Объединение Длинноволосой Галлии было весьма трудной работой, но Цезарь хорошо знал, как это делать. И неуклонно пытался установить добрые отношения с как можно большим числом галльских вождей. Он хотел, во-первых, чтобы галлы почувствовали, что они сами будут определять свое будущее, а во-вторых, чтобы в них зародилась признательность Риму. Но он не делал ставки на таких, как Аккон или Верцингеториг. Нет, он надеялся на таких, как Коммий и Вертикон, убежденных, что лучший способ сохранить галльские обычаи и традиции — это спрятаться за римским щитом. Коммий, правда, мечтал сделаться единовластным правителем белгов — и пусть. Это не страшно, это можно позволить. Это в конце концов превратит белгов в единый народ, подчиняющийся преданному Риму царю. А у Рима прекрасные отношения с такими царями.
Но Тит Лабиен не был ни мыслителем, ни политиком. И ненавидел Коммия за то, что Коммий связан с Цезарем напрямую, а не через него.
Зная об этом, Цезарь старался не сводить Лабиена и царя атребатов. Но пока Гиртий спешно не прибыл к нему из Дальней Галлии, Цезарь не понимал, почему Лабиен попросил откомандировать к нему на зиму Гая Волусена Квадрата, военного трибуна достаточно высокого происхождения, чтобы занять место префекта.
— Волусен, как и Лабиен, ненавидит Коммия, — сказал Гиртий устало.
— Волусен ненавидит Коммия? Почему? — нахмурился Цезарь.
— После второго похода в Британию, полагаю. Обычное дело. Им обоим понравилась одна женщина.
— Она отвергла Волусена и предпочла ему Коммия?
— Именно. А почему бы и нет? Она уже находилась у Коммия под защитой. Я помню ее. Симпатичное создание.
— Иногда, — вздохнув, сказал Цезарь, — мне страстно хочется, чтобы мы, мужчины, сбежали от женщин куда-нибудь отдохнуть. Женщины только усложняют нам жизнь.

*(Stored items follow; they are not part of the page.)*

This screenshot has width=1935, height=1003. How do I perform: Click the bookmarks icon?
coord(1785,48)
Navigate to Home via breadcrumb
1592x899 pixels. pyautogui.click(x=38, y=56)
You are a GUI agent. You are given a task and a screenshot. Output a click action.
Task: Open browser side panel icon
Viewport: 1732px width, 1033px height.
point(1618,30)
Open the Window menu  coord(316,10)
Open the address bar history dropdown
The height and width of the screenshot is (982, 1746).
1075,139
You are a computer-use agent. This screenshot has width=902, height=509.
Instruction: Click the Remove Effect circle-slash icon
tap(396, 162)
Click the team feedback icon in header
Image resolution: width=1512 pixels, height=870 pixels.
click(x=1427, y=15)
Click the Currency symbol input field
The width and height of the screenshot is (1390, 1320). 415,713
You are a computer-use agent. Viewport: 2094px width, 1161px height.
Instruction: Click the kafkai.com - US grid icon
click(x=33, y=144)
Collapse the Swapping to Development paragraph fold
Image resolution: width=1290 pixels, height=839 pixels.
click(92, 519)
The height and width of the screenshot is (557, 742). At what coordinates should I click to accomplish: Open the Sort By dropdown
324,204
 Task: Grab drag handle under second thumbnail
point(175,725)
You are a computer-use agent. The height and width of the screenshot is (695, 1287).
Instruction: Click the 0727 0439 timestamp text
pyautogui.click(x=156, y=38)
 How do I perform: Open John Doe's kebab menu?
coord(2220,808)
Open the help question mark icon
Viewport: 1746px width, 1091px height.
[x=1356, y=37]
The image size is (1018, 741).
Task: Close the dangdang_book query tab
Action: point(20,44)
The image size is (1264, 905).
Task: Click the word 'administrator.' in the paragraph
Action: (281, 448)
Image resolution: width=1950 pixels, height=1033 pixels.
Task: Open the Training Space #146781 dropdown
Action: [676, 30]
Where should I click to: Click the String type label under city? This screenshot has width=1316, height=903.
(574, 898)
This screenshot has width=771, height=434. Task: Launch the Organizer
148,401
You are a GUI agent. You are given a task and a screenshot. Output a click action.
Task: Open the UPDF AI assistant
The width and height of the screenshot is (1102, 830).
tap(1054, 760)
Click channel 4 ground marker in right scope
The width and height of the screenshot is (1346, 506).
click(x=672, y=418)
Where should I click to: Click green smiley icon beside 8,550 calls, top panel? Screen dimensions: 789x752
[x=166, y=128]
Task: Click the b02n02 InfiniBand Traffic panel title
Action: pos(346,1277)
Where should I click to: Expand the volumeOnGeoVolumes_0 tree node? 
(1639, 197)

— Подозреваю, что женщины думают о нас то же самое, — с улыбкой откликнулся Гиртий.
— Да, но подобные философские сентенции не помогут нам выяснить, зачем Лабиену понадобился Волусен. Продолжай.
— Лабиен сообщил мне в письме, что Коммий подстрекает людей к мятежу.
— И это все? Без каких-либо подробностей?
— Он намекнул, что Коммий интригует с менапиями, нервиями и эбуронами.
— От этих племен почти ничего не осталось.
— И что он заигрывает с Амбиоригом.
— Это уже кое-что. Но я бы предположил, что Коммий просто прощупывает противника. Амбиориг скорее угроза его мечте стать великим царем белгов, чем опора и помощь.
— Согласен. Вот почему я и почуял запах гнилой рыбы. Длительное знакомство с Коммием убедило меня, что он очень хорошо знает, кто ему истинный друг. И это ты.
— Что еще?
— Если бы Лабиен больше ничего не прибавил, я бы остался в Самаробриве, — сказал Гиртий. — Но свое по обыкновению очень коротенькое письмецо он завершил фразой, вызвавшей у меня желание ознакомиться с обстановкой на месте.